Set of tasks:
1. List every author named in the source citations of the text on the Lindfors trials.
2. From the text on the Lindfors trials, reproduce word for word the passage from "Response rates in" up to and including "in both trials.".

Document text:

^^^^

A note on what the magnitude does and does not establish. The Lindfors trials were not designed to estimate effect size with high precision. They were designed to test whether the protocol produces a meaningful effect at all in each setting, and whether the effect is comparable across settings. They answered both questions affirmatively. They did not produce precise effect-size estimates that could be plugged into a power calculation for a future trial without considerable uncertainty.
Response rates in the hypnotherapy arms were meaningfully higher than in the supportive-talks control arms in both the psychology-clinic and the gastroenterology-clinic trial. Quality of life on the IBS Impact Scale and SF-36 domains improved significantly more in hypnotherapy arms in both trials.
Source: Lindfors P et al. Am J Gastroenterol. 2012;107(2):276-285. IBS-SSS scoring per Francis CY, Morris J, Whorwell PJ. Aliment Pharmacol Ther. 1997;11(2):395-402.
12-month durability: what stayed and what regressed
End-of-treatment response rates are not the most important number in an IBS trial. The number that actually shapes a treatment decision is durability after the intervention stops. A protocol whose benefit lasts 6 weeks past the last session is qualitatively different from a protocol whose benefit lasts a year or more.

^^^^

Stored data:
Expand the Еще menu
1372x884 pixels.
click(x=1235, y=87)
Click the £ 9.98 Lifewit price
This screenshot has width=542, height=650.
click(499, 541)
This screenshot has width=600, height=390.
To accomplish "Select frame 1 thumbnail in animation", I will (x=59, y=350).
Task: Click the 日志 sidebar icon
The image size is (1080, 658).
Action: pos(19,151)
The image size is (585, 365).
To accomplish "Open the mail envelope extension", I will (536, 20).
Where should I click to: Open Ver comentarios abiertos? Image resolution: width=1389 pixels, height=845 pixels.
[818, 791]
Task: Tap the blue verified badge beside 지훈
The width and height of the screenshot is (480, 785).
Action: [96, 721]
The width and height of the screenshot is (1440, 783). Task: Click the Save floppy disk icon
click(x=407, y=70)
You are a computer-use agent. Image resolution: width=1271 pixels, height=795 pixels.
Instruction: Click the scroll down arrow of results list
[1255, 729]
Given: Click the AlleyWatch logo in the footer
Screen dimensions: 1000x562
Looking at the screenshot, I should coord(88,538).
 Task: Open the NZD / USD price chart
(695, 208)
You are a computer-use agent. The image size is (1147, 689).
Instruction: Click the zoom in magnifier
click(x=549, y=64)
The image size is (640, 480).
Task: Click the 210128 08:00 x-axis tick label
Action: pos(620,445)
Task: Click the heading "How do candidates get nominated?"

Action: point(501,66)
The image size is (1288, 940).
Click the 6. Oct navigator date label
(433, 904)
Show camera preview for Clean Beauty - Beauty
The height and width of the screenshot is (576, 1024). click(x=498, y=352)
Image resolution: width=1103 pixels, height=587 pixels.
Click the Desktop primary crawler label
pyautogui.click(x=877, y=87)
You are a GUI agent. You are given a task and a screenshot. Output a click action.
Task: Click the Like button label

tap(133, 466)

^^^^

Answers to the exercises:
1.
Lindfors P
Francis CY
Morris J
Whorwell PJ

2.
Response rates in the hypnotherapy arms were meaningfully higher than in the supportive-talks control arms in both the psychology-clinic and the gastroenterology-clinic trial. Quality of life on the IBS Impact Scale and SF-36 domains improved significantly more in hypnotherapy arms in both trials.